Il partito del popolo

C’è del marcio in Danimarca

Il problema non è la svolta a destra della Danimarca, siamo pur sempre nell’ambito dell’alternanza e il nuovo premier Rasmussenè un liberale che ha già ricoperti incarichi di governo. Il problema è che il governo socialdemocratico uscente non ha deluso l’elettorato per quanto fatto sul fronte economico. La Danimarca è un paese sano nei suoi fondamentali, tanto che i socialdemocratici rimangono il primo partito del Paese.
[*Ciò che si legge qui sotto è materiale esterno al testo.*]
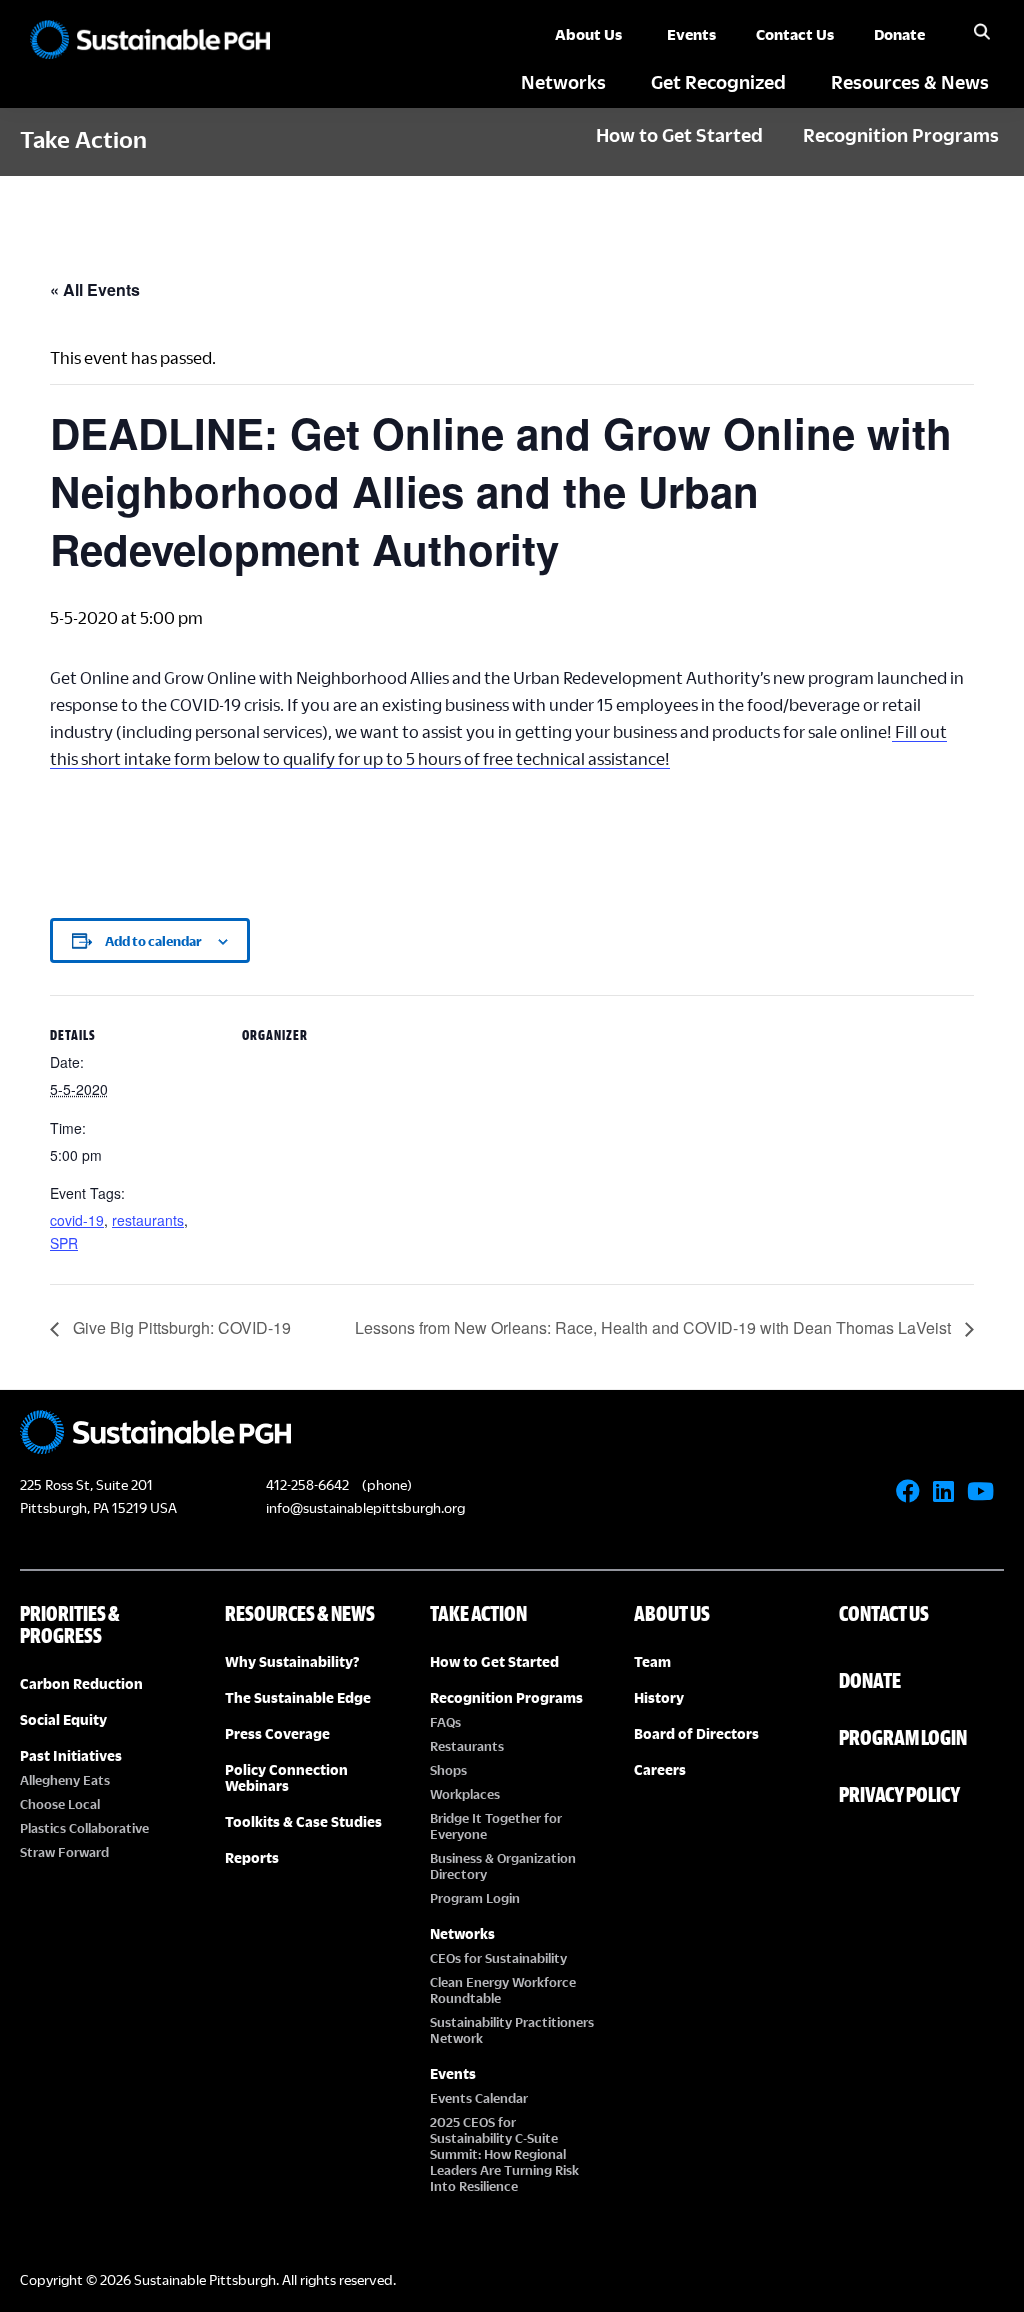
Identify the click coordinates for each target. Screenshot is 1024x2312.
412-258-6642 (307, 1484)
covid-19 (77, 1220)
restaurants (148, 1220)
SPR (64, 1243)
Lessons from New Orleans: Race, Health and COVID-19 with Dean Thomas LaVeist (655, 1327)
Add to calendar (153, 941)
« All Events (95, 289)
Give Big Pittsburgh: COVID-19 (180, 1327)
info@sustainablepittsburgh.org (365, 1507)
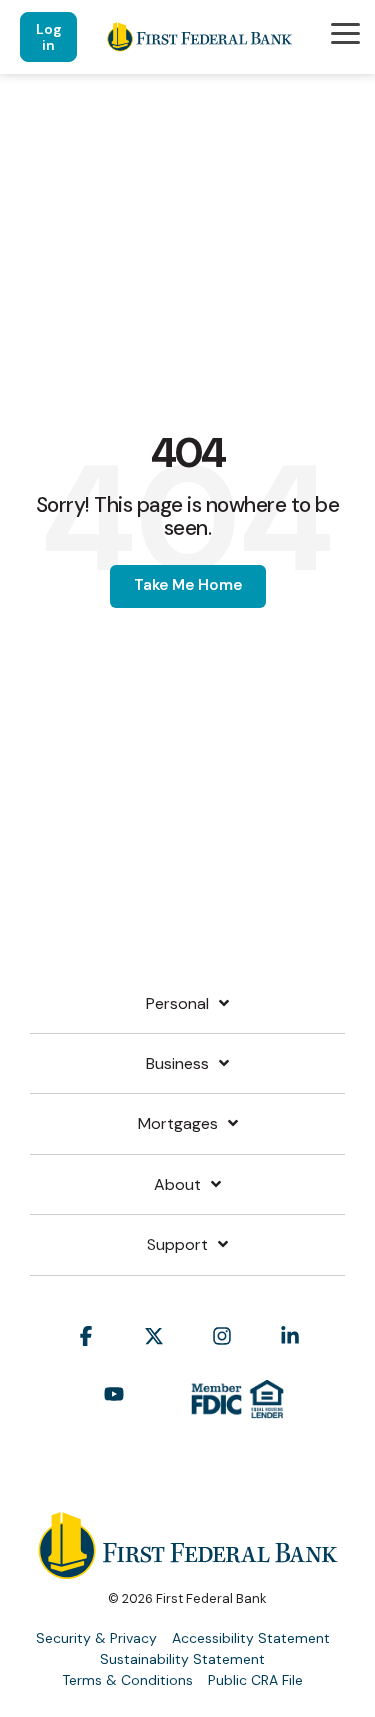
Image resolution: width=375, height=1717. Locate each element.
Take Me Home (188, 585)
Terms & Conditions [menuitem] (127, 1680)
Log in (49, 37)
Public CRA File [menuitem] (255, 1680)
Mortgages (178, 1124)
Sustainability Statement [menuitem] (182, 1659)
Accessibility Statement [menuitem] (251, 1638)
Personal (177, 1004)
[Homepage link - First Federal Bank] (188, 1569)
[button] (345, 32)
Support (177, 1245)
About (177, 1185)
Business (177, 1064)
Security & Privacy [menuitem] (96, 1638)
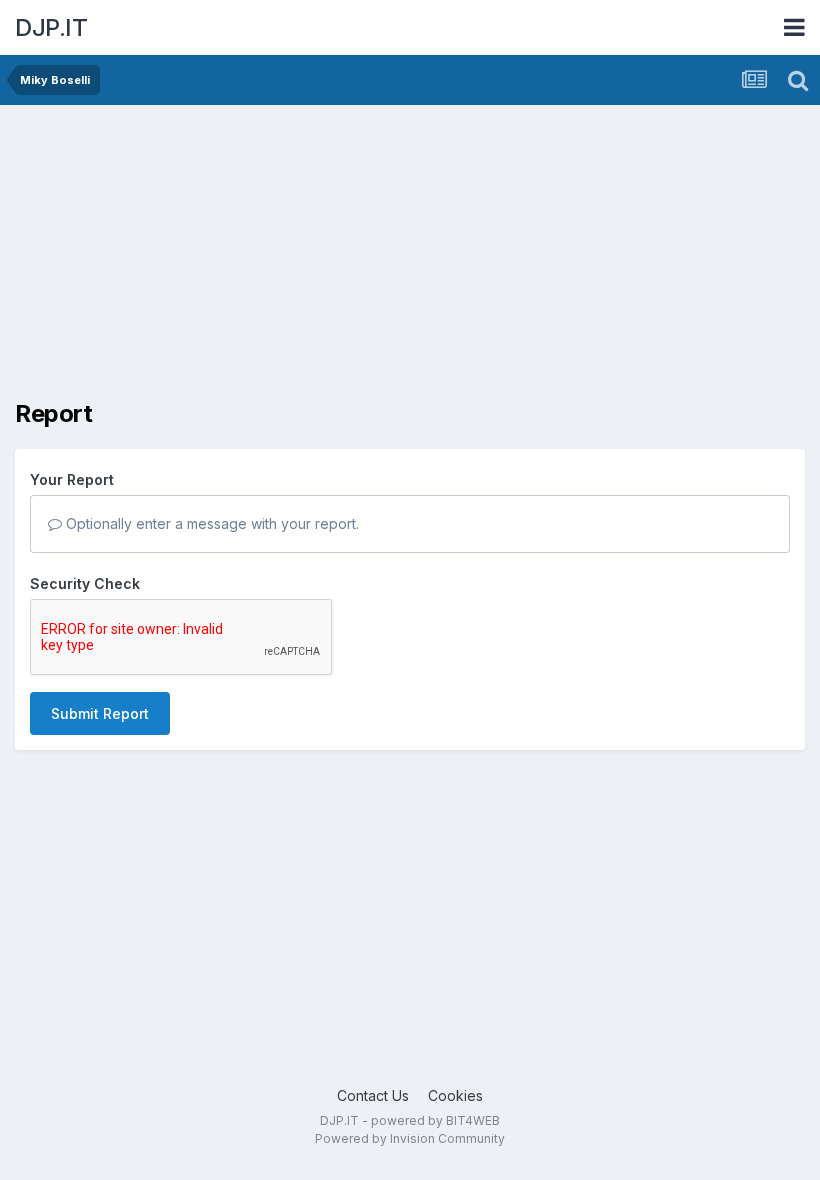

Con ondate migratorie sempre più imponenti la Copenaghen socialista aveva ristretto le maglie del suo sistema di accoglienza entrando in urto con la proposta di ridistribuzione delle quote avanzata da Junker, Thorning- Schnudt ha fatto appello alla clausola di esclusione che, come Irlanda e Gran Bretagna, la tiene fuori da obblighi relativi al ricollocamento. Nemmeno questo passo è servito a spuntare le armi degli avversari, tenacemente affezionati alle idee xenofobe e populiste che stanno facendo passi da gigante in tutta Europa. È il caso che anche il ministro Alfano in Italia ci pensi bene. Se si tratta di usare la ruspa per buttare giù i campi Rom, Salvini è molto più convincente. La coalizione di destra di Lars Løkke Rasmussen che aveva lasciato 4 anni fa la guida del governo è tornato a vincere solo perché la sua coalizione comprende il Partito del popolo danese (Df) che è una forza populista e xenofoba. Il Df ha fatto sua la bandiera della lotta all’immigrazione conquistando il 21,1% dei voti e diventando di fatto il secondo partito in Parlamento ed il primo della nuova maggioranza. E’ come se Berlusconi avesse vinto le elezioni con la Lega primo partito. L’agenda del nuovo governo danese rischia di entrare in rotta di collisione con l’Europa fin dal primo momento, esattamente come succederà con la Polonia del nazionalista Duda, l’Ungheria che alza i muri, la Croazia che disegna svastiche. Se questa è la tendenza generale, come ha detto Romano Prodi in un’intervista all’Espresso, di questa settimana, il vecchio continente è destinato a cambiare drasticamente i suoi connotati. Non si tratta di fare il verso ai movimenti xenofobi, si tratta di saper gestire senza panico l’ondata migratoria. Se non ci si riesce, se si applica la linea intransigente che dimostra le ragioni dei movimenti xenofobi, questi avranno la vittoria elettorale in tasca, anche nei paesi del sud dell’Europa che fra l’altro sono direttamente più esposti. È quanto sta accadendo.